Sadly, insight is always lost. In a noisy world where even with the best regularization, some fitting on it, or higher order features that describe it, is inevitable for maximizing prediction accuracy, especially if you don't have the right tools to model it (like transformers adapting to lacking registers [1]) and yet a lot of parameters within chosen architecture.

What's worse, bad expectations are often much worse than none. If your loan had been denied by a fully opaque black box, you may be offered recourse to get an actual human on the case.

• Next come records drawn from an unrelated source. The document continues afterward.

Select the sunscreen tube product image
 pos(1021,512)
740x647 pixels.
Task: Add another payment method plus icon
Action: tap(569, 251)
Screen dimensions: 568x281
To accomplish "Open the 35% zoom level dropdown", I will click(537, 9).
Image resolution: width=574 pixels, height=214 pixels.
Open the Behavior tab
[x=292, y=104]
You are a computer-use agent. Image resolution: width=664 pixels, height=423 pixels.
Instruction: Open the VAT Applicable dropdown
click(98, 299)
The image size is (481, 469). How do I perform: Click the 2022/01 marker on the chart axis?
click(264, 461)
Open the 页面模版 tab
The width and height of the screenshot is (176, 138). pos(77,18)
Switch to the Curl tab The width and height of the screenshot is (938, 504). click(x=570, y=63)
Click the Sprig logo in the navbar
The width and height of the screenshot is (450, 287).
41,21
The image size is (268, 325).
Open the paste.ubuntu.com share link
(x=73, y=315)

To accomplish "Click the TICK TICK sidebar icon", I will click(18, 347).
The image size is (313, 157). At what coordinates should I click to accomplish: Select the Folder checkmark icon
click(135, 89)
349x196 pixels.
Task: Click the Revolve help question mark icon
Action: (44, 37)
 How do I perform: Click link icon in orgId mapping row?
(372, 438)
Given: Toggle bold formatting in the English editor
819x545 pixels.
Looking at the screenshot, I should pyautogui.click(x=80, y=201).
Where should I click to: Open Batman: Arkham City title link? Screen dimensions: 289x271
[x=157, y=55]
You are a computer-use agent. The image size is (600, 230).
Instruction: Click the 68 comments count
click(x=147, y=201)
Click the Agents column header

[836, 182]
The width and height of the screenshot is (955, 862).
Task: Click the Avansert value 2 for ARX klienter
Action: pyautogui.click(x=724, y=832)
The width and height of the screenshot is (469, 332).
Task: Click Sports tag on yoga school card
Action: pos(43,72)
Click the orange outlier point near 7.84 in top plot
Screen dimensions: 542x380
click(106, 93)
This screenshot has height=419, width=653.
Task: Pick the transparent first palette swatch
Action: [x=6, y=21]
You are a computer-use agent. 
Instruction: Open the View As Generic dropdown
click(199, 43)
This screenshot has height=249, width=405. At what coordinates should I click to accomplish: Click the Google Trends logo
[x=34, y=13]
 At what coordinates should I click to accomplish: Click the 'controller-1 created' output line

If they've trained an interpretable student [2], either by intentional manipulation or by pure luck, it may have obscured the effect of some meta-feature likely corresponding to something like race, thus whitewashing the stochastically racist black box. [3]

[0] "Interpretability in ML: A Broad Overview" https://www.lesswrong.com/posts/57fTWCpsAyjeAimTp/interpreta... [1] "Thread: Circuits" https://distill.pub/2020/circuits/ [2] "Why Should I Trust You?": Explaining the Predictions of Any Classifier" https://arxiv.org/abs/1602.04938 [3] "Fairwashing: the risk of rationalization" https://proceedings.mlr.press/v97/aivodji19a

This reminds me of another thing I use when teaching: a perfect model of the entire world would be just as inscrutable of the world itself.

I think having multiple layers of abstraction can be really useful and have done it myself for some agent-based models with high levels of complexity. In some sense, these approaches can also be thought of as "in-silica experiments".

You have a model that is complex and relatively inscrutable, just like the real world, but unlike the real world, you can run lots of "experiments" quite cheaply!